Hi All,
I’ve recently found out about PFS and just wanted to post to get stuff off my chest and see if there’s any glimmer of hope.
It’s a long story and I’m not really sure where to start.
I’m 28. In terms of my mental health, I’ve been very unstable since July last year, following a really difficult breakup where I discovered my ex had cheated on me and been gaslighting me for a long time, leading me to become temporarily homeless and needing to sofa surf. Understandably this was hard, but I felt I managed to find my feet, and in September decided to come off Citalopram (SSRI) which I had been on for several years. Things felt very weird following this, at the time, I thought it was all psychological, however started to experience genital issues around November (hard flaccid/some numbness). This lead me to find out about antidepressant withdrawals and PSSD, and I found the surviving antidepressants website. In the new year things hit a terrible place, I was practically bed bound with anxiety/panic and ruminating thoughts about whether to reinstate a small dose, and noticed a sense akaesthesia and insomnia. I eventually decided to reinstate 0.5mg citalopram, following the advice on surviving antidepressants. Since then, things have become very odd, I noticed a increasing sense of emotional and physical numbness, extreme brain fog and confusion, which initially only appeared in the evenings but now is 24/7. I thought this was perhaps me stabilising on the drug, and felt okay about this.
That was until I did some further research on PFS. I’ve been taking Pygeum (also a 5-ar inhibitor) for several years, occasionally in a pill mixed with Saw Palmetto, with no apparent issues. I was taking this on and off, however started taking pygeum again towards the end of November, which coincidentally is when my hard flaccid issues began. Having then read about pygeum possibly worsening hard flaccid, I stopped taking it mid December.
So I am now in a place where I have no idea what is happening to me.
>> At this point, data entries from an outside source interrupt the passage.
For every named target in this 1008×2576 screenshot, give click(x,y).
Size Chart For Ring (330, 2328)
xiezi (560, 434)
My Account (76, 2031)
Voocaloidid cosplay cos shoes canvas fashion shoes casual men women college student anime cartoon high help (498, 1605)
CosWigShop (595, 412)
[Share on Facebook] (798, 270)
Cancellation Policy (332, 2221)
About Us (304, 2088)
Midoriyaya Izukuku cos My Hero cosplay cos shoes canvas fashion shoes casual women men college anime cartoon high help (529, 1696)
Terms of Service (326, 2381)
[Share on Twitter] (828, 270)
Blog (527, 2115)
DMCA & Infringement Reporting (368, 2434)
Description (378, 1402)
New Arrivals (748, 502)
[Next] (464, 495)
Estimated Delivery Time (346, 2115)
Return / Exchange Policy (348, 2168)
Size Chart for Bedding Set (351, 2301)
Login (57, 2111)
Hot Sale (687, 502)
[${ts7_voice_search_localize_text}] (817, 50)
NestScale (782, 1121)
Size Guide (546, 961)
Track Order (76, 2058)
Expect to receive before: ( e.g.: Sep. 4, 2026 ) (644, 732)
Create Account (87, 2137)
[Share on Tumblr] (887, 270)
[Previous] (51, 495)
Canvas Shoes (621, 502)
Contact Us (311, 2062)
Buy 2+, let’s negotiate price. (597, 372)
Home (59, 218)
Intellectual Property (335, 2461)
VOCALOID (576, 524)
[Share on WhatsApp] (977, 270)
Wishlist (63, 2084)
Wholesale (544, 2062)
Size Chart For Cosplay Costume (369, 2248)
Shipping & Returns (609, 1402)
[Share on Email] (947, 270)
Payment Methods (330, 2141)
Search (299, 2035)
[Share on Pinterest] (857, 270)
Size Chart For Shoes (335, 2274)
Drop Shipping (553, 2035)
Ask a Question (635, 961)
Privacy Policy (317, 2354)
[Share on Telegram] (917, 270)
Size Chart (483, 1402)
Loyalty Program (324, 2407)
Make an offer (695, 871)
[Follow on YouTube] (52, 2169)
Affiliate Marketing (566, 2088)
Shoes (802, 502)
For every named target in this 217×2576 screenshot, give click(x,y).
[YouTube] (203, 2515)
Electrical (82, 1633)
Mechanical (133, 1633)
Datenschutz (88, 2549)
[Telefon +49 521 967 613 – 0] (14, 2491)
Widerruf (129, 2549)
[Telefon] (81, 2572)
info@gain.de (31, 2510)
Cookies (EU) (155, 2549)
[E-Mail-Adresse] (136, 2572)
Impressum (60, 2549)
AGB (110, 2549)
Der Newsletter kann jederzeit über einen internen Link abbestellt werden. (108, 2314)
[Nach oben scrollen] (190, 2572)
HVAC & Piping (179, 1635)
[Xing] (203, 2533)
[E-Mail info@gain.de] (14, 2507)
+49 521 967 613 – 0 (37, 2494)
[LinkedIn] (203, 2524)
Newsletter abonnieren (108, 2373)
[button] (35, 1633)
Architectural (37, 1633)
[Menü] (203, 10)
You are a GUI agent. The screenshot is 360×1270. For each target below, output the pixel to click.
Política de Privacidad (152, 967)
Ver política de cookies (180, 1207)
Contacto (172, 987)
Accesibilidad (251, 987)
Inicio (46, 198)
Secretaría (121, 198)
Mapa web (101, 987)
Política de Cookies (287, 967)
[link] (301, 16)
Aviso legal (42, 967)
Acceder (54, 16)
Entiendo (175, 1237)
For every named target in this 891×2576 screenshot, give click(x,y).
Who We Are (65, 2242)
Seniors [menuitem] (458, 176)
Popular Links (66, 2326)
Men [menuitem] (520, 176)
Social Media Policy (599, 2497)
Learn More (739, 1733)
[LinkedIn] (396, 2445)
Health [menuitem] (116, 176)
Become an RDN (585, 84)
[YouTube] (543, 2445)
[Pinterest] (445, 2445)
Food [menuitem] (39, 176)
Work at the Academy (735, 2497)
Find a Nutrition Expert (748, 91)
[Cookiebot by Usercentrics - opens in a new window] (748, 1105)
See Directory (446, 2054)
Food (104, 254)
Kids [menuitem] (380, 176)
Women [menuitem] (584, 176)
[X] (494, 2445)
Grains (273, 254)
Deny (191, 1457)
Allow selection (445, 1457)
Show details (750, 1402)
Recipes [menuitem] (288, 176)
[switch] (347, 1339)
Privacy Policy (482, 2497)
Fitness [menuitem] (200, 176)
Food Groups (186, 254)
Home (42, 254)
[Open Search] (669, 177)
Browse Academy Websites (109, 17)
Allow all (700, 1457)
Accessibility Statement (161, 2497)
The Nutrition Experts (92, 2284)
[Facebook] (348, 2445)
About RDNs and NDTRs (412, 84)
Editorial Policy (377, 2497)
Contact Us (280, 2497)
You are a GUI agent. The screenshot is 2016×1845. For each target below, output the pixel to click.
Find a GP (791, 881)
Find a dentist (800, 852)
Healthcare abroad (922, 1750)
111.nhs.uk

Looking back, my ‘crash’ in the new year seems to match up with stopping pygeum a couple of weeks before. However, I’m also a very obsessive person so don’t know if this ‘crash’ was due to be obsessing about possible antidepressants withdrawals, or whether it was the withdrawals themselves, however I have never felt anything like it, 24/7 emotional torment, literally no escape from the thoughts and feelings.
I have noticed things feeling much weirder since reinstatement … emotional numbness/detachment/anhedonia/unimaginable brain fog where I feel like an actual zombie. As well as increased head/sinus pressure, much worse genital numbness and possible shrinkage/ED. The anxiety is better, but I now barely feel alive or human, and feel a lot more suicidal and hopeless.
I’ve accepted there’s no way to know what is happening to me here… PFS, PSSD, antidepressant withdrawals… I have no idea. But I have decided to stop the reinstatement of citalopram. I’ve halved my dose today and will review in a couple of weeks, and then plan to stop completely. It’s been a difficult choice, as it goes against everything they recommend on surviving antidepressants, but they have no idea about PFS, and my physical state does seem to be deteriorating (looser skin, painful knees, receding nails, feeling physically unwell). These things can also apparently be signs of antidepressant withdrawal, so god knows if this is the right decision. It’s lose lose… continue the reinstatement and risk making possible PFS worse, or stop and risk the withdrawals getting worse. I just have to hope this is the right choice.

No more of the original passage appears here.